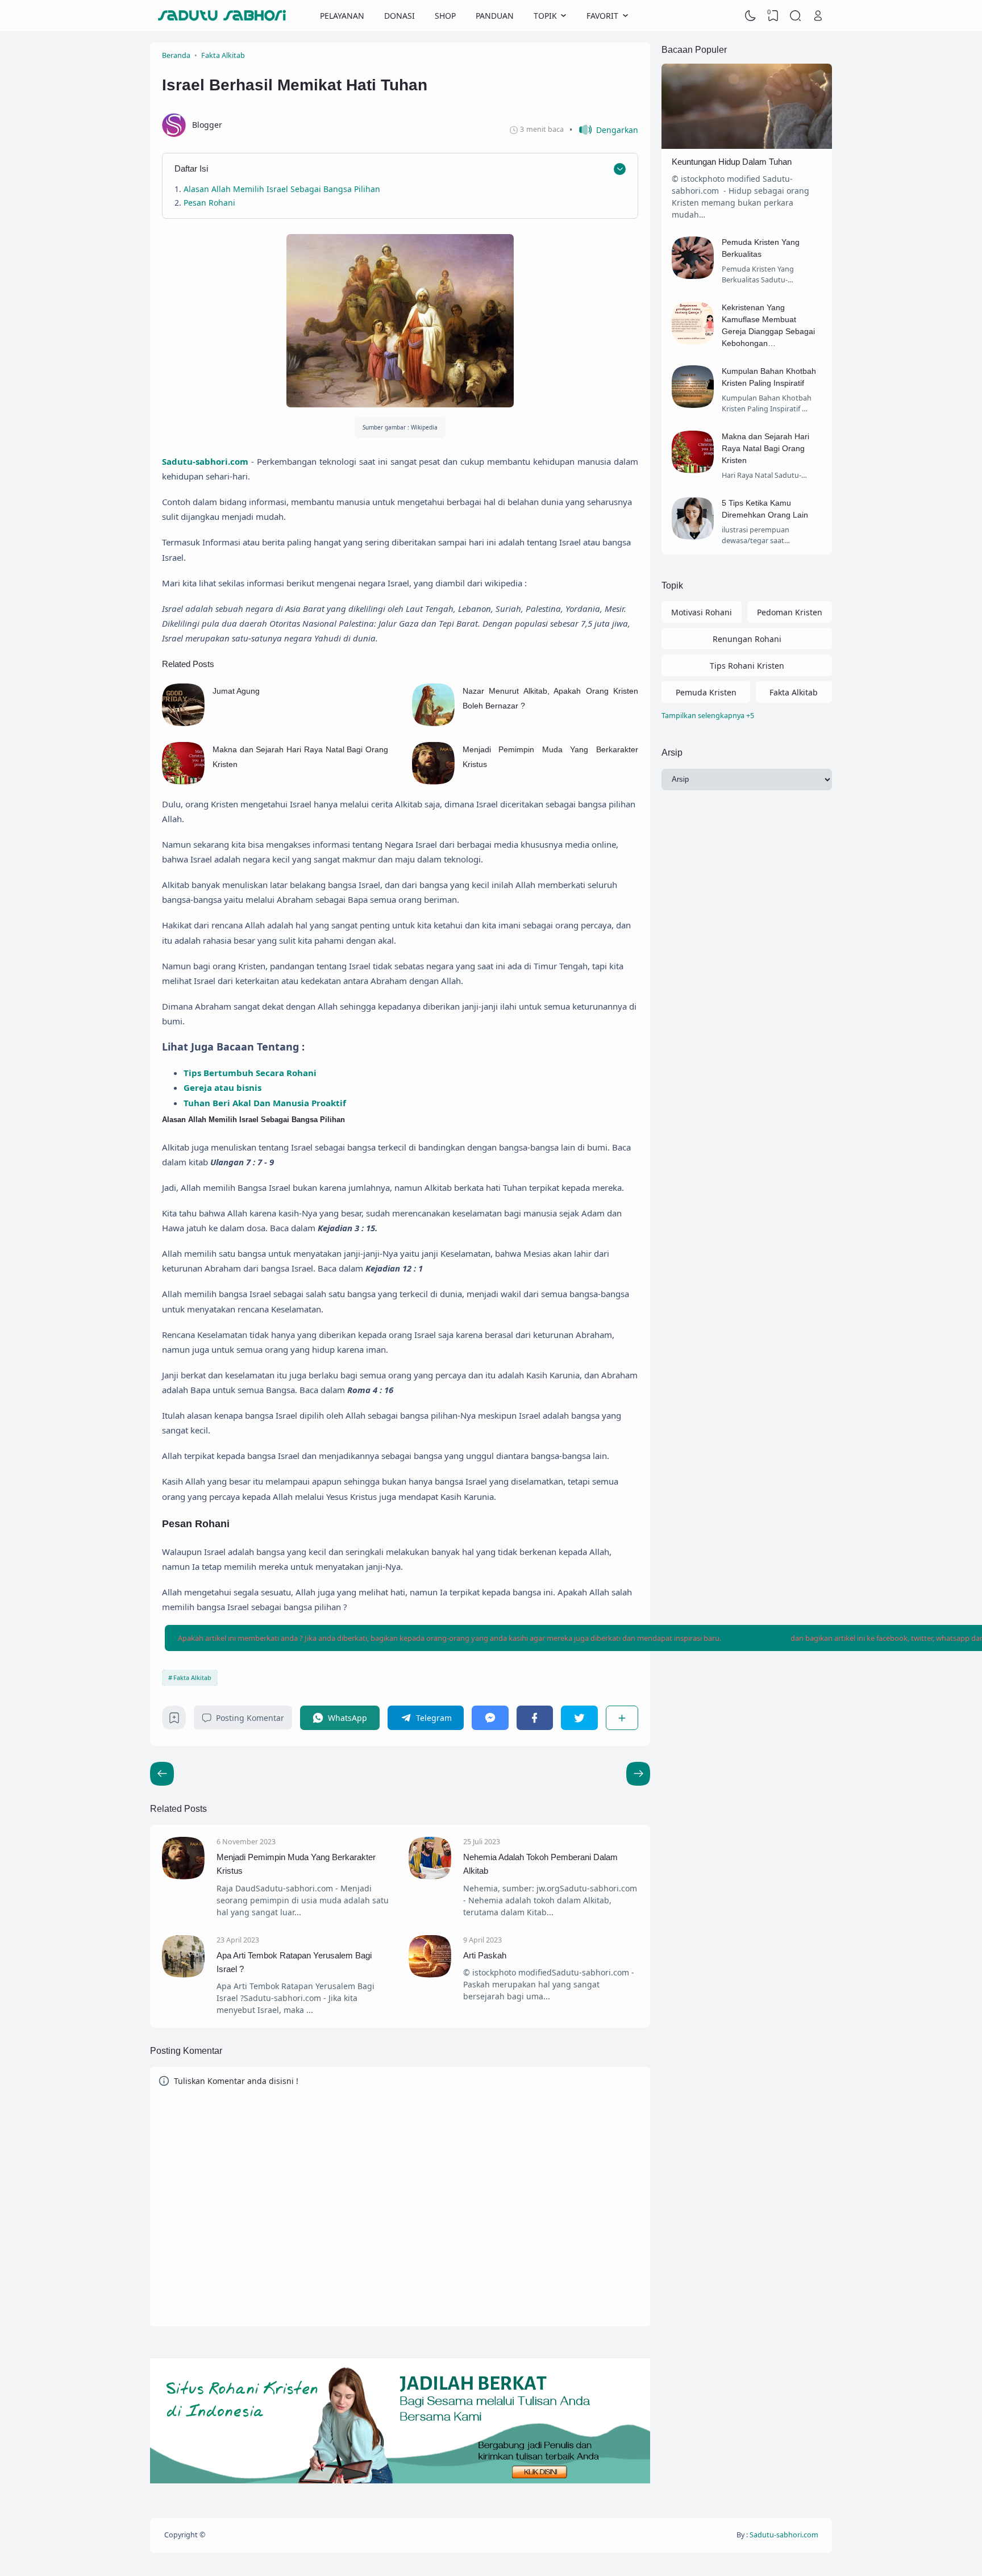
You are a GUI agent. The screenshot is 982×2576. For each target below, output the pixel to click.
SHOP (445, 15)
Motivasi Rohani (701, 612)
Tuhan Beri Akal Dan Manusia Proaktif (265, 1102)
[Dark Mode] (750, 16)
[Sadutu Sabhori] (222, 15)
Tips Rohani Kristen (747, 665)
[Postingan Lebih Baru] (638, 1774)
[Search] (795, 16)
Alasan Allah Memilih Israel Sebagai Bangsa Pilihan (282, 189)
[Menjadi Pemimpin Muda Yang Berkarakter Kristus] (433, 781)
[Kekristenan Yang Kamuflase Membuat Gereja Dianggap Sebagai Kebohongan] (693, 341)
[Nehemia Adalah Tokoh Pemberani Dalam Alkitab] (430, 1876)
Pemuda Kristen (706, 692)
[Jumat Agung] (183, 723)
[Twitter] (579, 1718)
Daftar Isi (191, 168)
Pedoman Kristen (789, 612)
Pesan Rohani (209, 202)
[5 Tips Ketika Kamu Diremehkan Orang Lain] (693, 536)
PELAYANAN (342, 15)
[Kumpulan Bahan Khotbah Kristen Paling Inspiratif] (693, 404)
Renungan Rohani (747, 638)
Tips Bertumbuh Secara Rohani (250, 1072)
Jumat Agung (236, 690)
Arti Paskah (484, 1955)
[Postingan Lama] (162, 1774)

● ● ●

■ **TASK BRIEF**
Write out each entry exactly as given, omitting any picture.

■ **SOLUTION TO THIS EXERCISE**
You are a GUI agent. The screenshot is 982×2576. For each target below, output the pixel to click.
SHOP (445, 15)
Motivasi Rohani (701, 612)
Tuhan Beri Akal Dan Manusia Proaktif (265, 1102)
[Dark Mode] (750, 16)
[Sadutu Sabhori] (222, 15)
Tips Rohani Kristen (747, 665)
[Postingan Lebih Baru] (638, 1774)
[Search] (795, 16)
Alasan Allah Memilih Israel Sebagai Bangsa Pilihan (282, 189)
[Menjadi Pemimpin Muda Yang Berkarakter Kristus] (433, 781)
[Kekristenan Yang Kamuflase Membuat Gereja Dianggap Sebagai Kebohongan] (693, 341)
[Nehemia Adalah Tokoh Pemberani Dalam Alkitab] (430, 1876)
Pemuda Kristen (706, 692)
[Jumat Agung] (183, 723)
[Twitter] (579, 1718)
Daftar Isi (191, 168)
Pedoman Kristen (789, 612)
Pesan Rohani (209, 202)
[5 Tips Ketika Kamu Diremehkan Orang Lain] (693, 536)
PELAYANAN (342, 15)
[Kumpulan Bahan Khotbah Kristen Paling Inspiratif] (693, 404)
Renungan Rohani (747, 638)
Tips Bertumbuh Secara Rohani (250, 1072)
Jumat Agung (236, 690)
Arti Paskah (484, 1955)
[Postingan Lama] (162, 1774)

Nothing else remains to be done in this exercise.